We observed sex differences in each of the populations analyzed. Women from all ethnic groups had smaller, narrower knees with a smaller ML/AP ratio. These results are comparable to those reported in other studies [2, 8]. Although a number of studies have published results of sex differences, we find it difficult to compare measurements as each method utilized is different. Three-dimensional modeling of the distal femur and proximal tibia from CT and MRI has the advantage of obtaining the full shape of both bones, as well as obtaining the anatomic coordinate axes and rotational landmarks. Direct measurements during surgery and bone wafer measurements do not reveal the true shape, provide rotational references, or maintain coordinate axes [10, 25]. In addition, radiographic analysis creates a pattern of variability due to variations in the angle of the xray beam and magnification, not to mention the bone margins may not be representative of the true shape of the distal femur and proximal tibia [19]. However, we did find our MLs for CMs (85.9 ± 4.7 mm) and CFs (75.8 ± 3.3 mm) were comparable to the anthropologic measurement of bicondylar width taken by Alunni-Perret et al. [1] who recorded 84.3 ± 3.6 mm for CMs and 74.8 ± 2.5 mm for CFs. In addition, we found females tended to have more curved knees and thus higher ROM. This finding agrees with Leszko et al. [14] who measured an average maximum flexion of 152° for CFs and 153° for AFs compared to 146° and 151° for CMs and AMs.
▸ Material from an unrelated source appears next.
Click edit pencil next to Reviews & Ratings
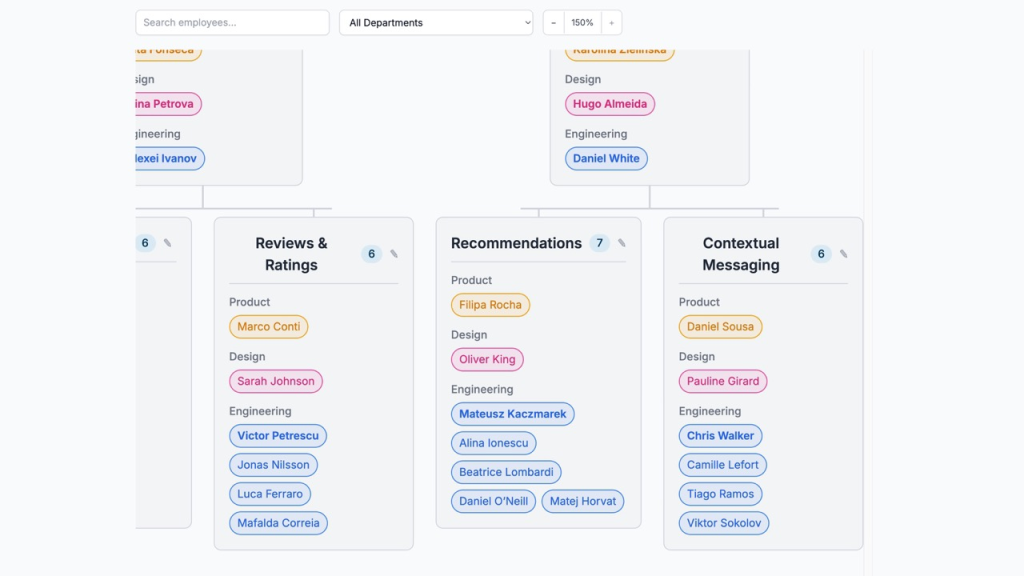The height and width of the screenshot is (576, 1024). pos(394,254)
In sizing the femoral component, the AP is important in maintaining the flexion-extension gap, optimizing patellofemoral tracking and tension in the quadriceps mechanism; all of which impact knee motion and stability. In contrast, the ML determines bone coverage and soft tissue tension. Current implant designs and surgical techniques account for morphologic differences by compromises during surgery to fit the average implant on the measured anatomy, avoiding overhang and soft tissue impingement with a larger prosthesis or instability with a smaller prosthesis.

New anatomic and morphologic insights for both the femur (Fig. 11) and tibia (Fig. 12) brought forth in this paper may help foster implant design changes in all component parts in TKA; however, further evaluation is needed to determine whether these design changes would improve clinical outcome. Ethnic differences in the anatomy of the knee have also been identified by this study. Some Asian surgeons claim current knee implants do not fulfill the requirements of their patient population [21]. Further investigation is needed to evaluate any clinical impact of implant designs based on these ethnic differences.

Fig. 11
figure 11

A graph shows femoral ML and AP measurements and the regression line for each sex and ethnic group. ML = mediolateral width; AP = anteroposterior height.

Fig. 12
figure 12

A graph shows tibial ML and AP measurements and the regression line for each sex and ethnic group. ML = mediolateral width; AP = anteroposterior height.